• _THE PROBLEM_
Answer these questions from the article on the Wayne County budget workshops:
(a) When is the first budget workshop held?
(b) How many detention officers does the proposed budget add for the new detention center?
(c) How much does the proposal provide for school resource officers?

[Opening READING TEXT section]

Budget workshops this week
By Steve Herring
Published in News on June 12, 2016 1:45 AM
Wayne County commissioners will hold two budget workshops this week.
The meetings will be held in the commissioners' meeting room on the fourth floor of the Wayne County Courthouse Annex and are open to the public.
The first workshop, at 9 a.m. on Tuesday, June 14, will focus on internal county departments.
The second, at 1 p.m. on Wednesday, June 15, will look at funding for outside agencies such as Wayne Action Teams for Community Health (WATCH) and Literacy Connections.
A copy of the budget is available for public inspection in the clerk to the board's office on the fourth floor of the Wayne County Courthouse Annex and at the Wayne County Public Library at 1001 E. Ash St.
It is also posted online at the county's official website, www.waynegov.com.
The budget could be adopted on either June 21 or June 30.
Only two people spoke on the budget proposal during a Tuesday, June 7, public hearing -- Murray Porter, who helped found Wayne WATCH and Dr. Clark Gaither, WATCH medical director.
They asked commissioners to restore full funding for the program.
There are no fee increases in proposed $148,292,780 general fund budget that reduces the tax rate from 66.50 to 66.35 cents per $100 of property value.
It includes bonuses and all employees will be evaluated in July and August and be eligible for merit pay increases.
It includes $600,000 to cover those increases.
Another $300,000 will be used to adjust some underpaid positions in the Department of Social Services.
Also, employees who achieve certain work-relation certification will be eligible for 2.5 percent salary increase.
There is no increase in insurance premiums for employees.
The proposed budget also adds personnel including 10 detention officers for the new Carey Winders Detention Center that will open this fall.
Once the new jail opens the county will have more than 400 jail beds.
That means the county will no longer have to budget nearly $1 million to house inmates in other county jails. That is reflected in the proposal has $900,000 in revenue since Wayne County can now house inmates from other counties at a cost of $50 per inmate per day.
Other additions include a staff attorney and paralegal to handle the county increasing legal workload and a communication director that would be shared with Goldsboro.
Commissioners have yet to discuss details of what those positions will cost.
But under the public affairs budget the salary line item would increase from $77,000 to $118,000 and overall the department's budget would increase from $147,350 to $251,326.
In the county attorney department, salaries would more than double from $100,550 to $213,708 and the total budget would grow from $206,975 to $354,494.
The proposal provides $20,357,123, including a supplemental appropriation of $131,734, for current expenses for Wayne County Public Schools.
It also provides $750,000 for Wayne County Public Schools' technology plan.
The $750,000 includes a one-time appropriation of $600,000 to jumpstart the plan and $150,000 earmarked for technology.
Other school funding includes: Edgewood Developmental School, $587,000; Wayne Initiative for School Health (WISH), $170,000; and mobile pre-k bus, teachers and teacher assistants, $110,000.
It provides $766,722 for school resource officers. The schools reimburse the county $359,883. Another $184,000 is reimbursed from a state grant.

[Closing READING TEXT section]
[Opening INFORMATION GIVEN section]

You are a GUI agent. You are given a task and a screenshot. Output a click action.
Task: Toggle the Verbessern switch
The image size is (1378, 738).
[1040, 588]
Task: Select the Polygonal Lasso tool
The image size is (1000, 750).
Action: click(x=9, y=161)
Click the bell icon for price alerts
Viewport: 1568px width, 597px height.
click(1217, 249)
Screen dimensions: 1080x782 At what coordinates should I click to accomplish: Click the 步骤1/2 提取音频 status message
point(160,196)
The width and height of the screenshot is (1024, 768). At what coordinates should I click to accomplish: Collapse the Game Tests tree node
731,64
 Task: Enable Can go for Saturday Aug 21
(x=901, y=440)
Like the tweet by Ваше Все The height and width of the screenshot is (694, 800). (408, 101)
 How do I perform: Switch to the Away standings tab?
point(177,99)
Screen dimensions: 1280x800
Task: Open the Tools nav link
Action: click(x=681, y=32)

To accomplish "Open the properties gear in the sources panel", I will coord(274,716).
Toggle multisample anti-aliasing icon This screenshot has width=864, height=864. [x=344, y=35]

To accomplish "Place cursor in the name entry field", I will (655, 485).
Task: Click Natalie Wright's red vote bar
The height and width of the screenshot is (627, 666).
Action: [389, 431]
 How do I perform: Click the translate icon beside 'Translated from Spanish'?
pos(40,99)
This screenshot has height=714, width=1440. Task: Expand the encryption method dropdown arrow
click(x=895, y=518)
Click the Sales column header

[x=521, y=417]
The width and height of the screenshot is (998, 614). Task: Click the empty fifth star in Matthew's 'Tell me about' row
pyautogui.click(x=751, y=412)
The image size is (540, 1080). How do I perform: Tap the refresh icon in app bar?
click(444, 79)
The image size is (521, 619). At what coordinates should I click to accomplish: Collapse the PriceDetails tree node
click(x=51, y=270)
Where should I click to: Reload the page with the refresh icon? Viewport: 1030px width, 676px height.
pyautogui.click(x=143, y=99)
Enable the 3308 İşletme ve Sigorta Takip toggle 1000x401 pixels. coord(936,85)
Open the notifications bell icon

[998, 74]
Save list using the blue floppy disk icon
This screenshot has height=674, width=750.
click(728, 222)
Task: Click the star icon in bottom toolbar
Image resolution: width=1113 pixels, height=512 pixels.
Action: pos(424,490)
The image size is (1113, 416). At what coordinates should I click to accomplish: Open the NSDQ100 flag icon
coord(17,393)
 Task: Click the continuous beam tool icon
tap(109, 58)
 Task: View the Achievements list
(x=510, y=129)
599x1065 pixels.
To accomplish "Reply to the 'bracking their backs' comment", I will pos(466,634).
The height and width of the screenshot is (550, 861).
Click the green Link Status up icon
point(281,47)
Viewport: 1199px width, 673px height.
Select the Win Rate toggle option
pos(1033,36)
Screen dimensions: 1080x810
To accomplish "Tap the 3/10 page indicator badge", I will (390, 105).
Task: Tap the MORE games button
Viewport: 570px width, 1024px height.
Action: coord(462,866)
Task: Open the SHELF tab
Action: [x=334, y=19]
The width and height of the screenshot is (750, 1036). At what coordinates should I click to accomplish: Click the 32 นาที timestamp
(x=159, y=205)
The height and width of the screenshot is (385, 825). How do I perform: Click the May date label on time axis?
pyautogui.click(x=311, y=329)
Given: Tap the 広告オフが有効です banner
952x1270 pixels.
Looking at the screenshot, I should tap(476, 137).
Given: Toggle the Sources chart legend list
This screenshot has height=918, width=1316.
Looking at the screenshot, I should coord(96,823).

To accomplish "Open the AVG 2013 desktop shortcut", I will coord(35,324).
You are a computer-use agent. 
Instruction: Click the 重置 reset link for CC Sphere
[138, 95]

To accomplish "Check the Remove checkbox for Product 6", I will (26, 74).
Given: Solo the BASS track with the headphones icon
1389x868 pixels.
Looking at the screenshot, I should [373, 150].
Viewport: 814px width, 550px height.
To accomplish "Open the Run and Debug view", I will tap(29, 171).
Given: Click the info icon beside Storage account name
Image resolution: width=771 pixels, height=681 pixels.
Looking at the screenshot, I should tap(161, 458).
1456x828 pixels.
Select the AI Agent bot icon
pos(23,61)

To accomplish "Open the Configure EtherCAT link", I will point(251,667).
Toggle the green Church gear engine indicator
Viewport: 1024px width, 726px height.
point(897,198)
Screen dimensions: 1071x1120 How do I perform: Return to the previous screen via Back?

[Closing INFORMATION GIVEN section]

• _EXERCISE OUTPUT_
(a) At 9 a.m. on Tuesday, June 14.
(b) 10 detention officers.
(c) $766,722.